### Exercises to complete
1/ List every person named in the review of The King's Speech.
2/ According to the review of The King's Speech, who played King George VI in the movie?
3/ Resume the review of The King's Speech, starting after its final sentence.

Saturday, March 12, 2011

Numero 6 this year is The King's Speech by Mark Logue and Peter Conradi. Let's just get this right out of the way shall we? I loved the movie. Loved it. It was well acted, well written, well done. It was touching and surprisingly funny and all around engaging. And now, upon reading this book, I also realize the movie used a fair bit of 'dramatic license'. Funny enough though, this knowledge does not affect my enjoyment of the movie. It is too well done of a movie for me to feel I've now been cheated or anything. The movie centers more on moving towards one, specific goal, and that is that King George VI (played so beautifully by Colin Firth) is able to deliver his first war-time address to his subjects free of his previously debilitating speech impediment. But according to the book... by the time this speech was delivered, the King wasn't as hampered by his speech problems as the movie would have you believe...

[Stored records]
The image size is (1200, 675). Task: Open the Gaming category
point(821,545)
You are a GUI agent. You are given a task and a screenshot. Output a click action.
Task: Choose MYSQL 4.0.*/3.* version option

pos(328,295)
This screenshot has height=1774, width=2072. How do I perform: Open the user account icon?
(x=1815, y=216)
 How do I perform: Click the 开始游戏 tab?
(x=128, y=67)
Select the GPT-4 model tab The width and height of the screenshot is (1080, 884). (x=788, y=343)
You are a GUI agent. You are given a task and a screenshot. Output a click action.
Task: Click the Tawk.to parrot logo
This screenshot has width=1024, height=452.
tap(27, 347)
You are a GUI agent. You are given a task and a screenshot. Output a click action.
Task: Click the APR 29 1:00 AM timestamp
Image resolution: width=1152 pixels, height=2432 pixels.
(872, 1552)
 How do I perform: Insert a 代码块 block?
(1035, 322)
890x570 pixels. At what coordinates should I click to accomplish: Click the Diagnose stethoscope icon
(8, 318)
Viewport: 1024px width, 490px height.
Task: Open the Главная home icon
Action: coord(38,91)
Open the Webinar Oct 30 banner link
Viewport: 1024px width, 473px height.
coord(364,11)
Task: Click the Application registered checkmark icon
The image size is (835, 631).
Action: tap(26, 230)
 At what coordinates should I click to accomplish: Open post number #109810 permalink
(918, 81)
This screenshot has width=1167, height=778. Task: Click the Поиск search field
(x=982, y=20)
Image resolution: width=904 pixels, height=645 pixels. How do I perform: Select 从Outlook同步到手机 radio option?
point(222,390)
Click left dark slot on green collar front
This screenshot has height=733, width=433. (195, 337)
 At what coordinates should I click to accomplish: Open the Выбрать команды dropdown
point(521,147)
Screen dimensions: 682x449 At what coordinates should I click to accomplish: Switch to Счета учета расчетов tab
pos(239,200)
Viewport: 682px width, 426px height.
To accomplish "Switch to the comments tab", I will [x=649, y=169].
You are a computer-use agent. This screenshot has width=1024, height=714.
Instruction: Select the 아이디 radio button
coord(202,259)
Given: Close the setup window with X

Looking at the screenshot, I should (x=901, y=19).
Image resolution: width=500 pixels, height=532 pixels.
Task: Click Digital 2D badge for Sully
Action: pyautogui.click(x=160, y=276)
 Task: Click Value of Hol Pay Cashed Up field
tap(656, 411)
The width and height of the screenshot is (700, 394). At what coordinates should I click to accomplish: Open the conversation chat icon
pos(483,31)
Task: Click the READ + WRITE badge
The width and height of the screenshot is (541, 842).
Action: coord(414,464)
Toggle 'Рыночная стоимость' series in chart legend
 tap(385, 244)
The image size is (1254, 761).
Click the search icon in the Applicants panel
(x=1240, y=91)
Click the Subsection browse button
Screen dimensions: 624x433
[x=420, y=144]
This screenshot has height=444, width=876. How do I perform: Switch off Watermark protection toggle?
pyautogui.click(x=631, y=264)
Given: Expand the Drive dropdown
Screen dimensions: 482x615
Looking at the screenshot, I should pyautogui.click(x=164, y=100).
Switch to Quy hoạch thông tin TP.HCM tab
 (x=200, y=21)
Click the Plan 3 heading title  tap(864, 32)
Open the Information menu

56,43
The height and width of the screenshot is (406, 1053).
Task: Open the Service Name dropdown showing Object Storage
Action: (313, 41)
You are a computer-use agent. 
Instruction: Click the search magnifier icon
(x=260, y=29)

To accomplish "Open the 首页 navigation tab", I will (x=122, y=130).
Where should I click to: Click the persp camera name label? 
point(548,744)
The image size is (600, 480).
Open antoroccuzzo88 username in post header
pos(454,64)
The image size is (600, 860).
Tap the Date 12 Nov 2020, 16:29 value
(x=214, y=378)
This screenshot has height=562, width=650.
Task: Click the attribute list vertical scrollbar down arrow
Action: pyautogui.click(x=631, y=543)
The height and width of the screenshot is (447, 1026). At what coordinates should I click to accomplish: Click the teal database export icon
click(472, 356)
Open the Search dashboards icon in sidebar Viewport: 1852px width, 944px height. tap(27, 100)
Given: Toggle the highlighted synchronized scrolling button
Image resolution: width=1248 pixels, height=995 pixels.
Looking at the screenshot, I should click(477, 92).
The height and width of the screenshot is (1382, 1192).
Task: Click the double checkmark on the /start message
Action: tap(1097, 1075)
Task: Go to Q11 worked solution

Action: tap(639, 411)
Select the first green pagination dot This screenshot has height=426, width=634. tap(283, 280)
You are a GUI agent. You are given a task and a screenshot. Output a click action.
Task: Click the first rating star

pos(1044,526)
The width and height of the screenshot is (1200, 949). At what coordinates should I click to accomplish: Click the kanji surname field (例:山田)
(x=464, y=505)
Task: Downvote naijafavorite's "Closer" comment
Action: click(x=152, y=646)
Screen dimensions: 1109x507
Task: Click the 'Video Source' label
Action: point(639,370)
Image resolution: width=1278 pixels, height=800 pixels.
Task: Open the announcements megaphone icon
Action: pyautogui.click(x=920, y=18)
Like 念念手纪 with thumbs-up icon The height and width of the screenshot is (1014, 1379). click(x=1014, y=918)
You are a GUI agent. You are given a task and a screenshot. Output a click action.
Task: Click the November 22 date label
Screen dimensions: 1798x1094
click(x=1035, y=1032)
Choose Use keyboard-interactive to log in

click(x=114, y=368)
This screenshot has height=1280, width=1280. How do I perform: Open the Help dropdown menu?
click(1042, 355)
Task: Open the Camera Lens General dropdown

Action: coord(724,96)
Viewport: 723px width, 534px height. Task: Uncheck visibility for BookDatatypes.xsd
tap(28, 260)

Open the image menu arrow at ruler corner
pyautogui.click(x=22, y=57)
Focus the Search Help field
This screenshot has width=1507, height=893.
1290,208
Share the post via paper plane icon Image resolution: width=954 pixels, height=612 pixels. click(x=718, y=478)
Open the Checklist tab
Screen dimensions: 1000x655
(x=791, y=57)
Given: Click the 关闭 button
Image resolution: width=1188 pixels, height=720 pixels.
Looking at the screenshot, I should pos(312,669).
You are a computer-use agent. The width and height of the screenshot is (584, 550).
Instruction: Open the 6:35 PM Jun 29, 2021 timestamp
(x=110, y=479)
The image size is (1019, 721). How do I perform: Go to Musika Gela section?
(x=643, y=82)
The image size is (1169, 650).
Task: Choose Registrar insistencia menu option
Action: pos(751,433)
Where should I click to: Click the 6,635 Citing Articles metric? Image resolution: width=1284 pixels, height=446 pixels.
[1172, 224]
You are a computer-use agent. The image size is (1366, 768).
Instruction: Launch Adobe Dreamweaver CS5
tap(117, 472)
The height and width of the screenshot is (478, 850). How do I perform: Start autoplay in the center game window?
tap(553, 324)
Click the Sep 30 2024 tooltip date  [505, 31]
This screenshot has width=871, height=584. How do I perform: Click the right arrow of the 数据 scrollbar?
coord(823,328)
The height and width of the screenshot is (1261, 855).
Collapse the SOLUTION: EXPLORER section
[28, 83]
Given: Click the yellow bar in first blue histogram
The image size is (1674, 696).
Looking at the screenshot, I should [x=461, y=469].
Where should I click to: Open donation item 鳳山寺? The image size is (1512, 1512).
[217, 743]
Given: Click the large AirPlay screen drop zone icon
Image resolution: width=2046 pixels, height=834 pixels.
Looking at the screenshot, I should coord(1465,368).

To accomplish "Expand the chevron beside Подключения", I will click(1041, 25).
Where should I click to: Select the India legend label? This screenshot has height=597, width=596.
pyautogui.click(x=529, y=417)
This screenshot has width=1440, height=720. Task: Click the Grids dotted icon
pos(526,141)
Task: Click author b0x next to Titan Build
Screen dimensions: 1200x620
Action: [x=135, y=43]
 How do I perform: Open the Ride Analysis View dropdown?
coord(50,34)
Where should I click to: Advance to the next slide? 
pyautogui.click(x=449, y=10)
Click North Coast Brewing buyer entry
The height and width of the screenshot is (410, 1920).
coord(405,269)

### Exercise responses
1/ Mark Logue, Peter Conradi, King George VI, Colin Firth

2/ Colin Firth played King George VI.

3/
Anyway, the book, compiled from the journal entries and scrap clippings of Lionel Logue by his grandson Mark, is a fairly straightforward telling of Logue's life from his initial work as a speech therapist in Australia, to his family's move to England, to the meeting and treatment of his most famous patient who would also become a friend. The book lays out Bertie's treatments much like they are in the movie, breathing exercises, practice, removing of troublesome words from speeches, basically giving the King confidence in his ability to speak, therefore removing his tendency to stutter. The book does also show that there was an honest to goodness friendship between the two men of VASTLY different classes and it is nice to see. But by the time Bertie is crowned King George VI, Logue and Bertie had been working together for quite awhile already and his stutter was much more under control by this point. Yes, Logue still helped and attended the Coronation and whatnot, but by this time, Bertie was not attending regular sessions and whatnot.

The book is an interesting look at what happened through many of Logue's and even the King's own words. It is also a slightly deeper look at the crisis the monarchy faced with the abdication of Edward VIII. But the movie, through some phenomenal performances, manages to give everyone much more warmth and character, if not true historical acuracy.